In the early part of the 20th century, the standard treatment for all types of diabetes -- they didn't even know then that there were several different types, just "mild diabetes" (type 2) and life-threatening diabetes (type 1) -- was a low-carbohydrate, high-fat diet.
Then in the 1950s, when the results of Ancel Keys's studies appeared to show that diets with a lot of saturated fat increased risks of heart disease, the ADA started promoting low-fat diets for people with diabetes, who are at very high risk of heart disease. Because they also thought high-protein diets caused kidney disease, the only major nutrient left was carbohydrate, so the diets they supported were 60% to 70% carbohydrate.
"Make starch the star!" people were told by dieticians and ADA publications. "The more carbohydrates you eat, the better," the authors of a popular book on the glycemic index advised people with diabetes.

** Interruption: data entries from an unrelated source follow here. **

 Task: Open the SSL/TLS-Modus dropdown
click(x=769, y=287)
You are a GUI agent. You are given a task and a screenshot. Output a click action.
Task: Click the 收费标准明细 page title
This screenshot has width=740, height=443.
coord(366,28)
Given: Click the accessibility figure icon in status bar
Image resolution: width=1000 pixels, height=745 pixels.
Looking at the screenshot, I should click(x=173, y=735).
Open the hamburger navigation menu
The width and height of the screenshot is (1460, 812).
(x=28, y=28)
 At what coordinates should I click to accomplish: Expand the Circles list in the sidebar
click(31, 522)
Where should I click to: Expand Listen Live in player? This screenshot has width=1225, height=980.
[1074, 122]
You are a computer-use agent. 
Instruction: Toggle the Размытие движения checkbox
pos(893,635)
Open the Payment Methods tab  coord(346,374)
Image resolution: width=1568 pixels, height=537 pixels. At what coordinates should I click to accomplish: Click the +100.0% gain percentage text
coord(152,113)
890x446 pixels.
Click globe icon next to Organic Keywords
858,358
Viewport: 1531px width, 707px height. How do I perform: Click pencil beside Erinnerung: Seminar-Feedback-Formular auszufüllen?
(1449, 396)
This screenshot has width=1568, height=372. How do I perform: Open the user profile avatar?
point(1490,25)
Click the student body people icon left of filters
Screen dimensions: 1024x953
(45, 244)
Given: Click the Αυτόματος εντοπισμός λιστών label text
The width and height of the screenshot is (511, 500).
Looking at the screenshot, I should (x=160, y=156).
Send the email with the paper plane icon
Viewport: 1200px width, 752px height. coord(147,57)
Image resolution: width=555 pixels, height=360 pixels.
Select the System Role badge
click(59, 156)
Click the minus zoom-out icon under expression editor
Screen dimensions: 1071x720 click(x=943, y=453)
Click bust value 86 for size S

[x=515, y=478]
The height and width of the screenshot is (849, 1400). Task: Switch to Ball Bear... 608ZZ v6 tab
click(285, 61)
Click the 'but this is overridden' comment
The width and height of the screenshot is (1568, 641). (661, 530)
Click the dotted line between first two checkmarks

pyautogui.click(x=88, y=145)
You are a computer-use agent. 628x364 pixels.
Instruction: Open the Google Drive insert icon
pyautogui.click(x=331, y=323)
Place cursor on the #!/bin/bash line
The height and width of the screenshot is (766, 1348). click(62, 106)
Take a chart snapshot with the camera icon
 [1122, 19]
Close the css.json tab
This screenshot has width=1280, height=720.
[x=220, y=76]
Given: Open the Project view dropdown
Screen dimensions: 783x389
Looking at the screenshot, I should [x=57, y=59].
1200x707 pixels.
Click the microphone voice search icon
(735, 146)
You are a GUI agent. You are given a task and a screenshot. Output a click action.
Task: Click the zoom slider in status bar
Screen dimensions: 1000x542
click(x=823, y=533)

Of course, everyone knows it's carbohydrates that make blood glucose (BG) levels rise. But before the landmark Diabetes Control and Complications trial results reported in 1993, doctors didn't even believe that high BG levels were what caused complications. Even after that became clear, some doctors told their patients that fat intake was the central problem and that they should control BG levels with drugs, including insulin.
This low-fat mania led dieticians to suggest that people both with and without diabetes eat high-carb meals: a typical low-fat breakfast might consist of cereal, skim milk, toast (no butter), fruit, and orange juice, a veritable carbohydrate avalanche. After such meals, those with diabetes often didn't test their BG levels until just before lunch, when the tremendous peaks the carbohydrates caused had mostly come down.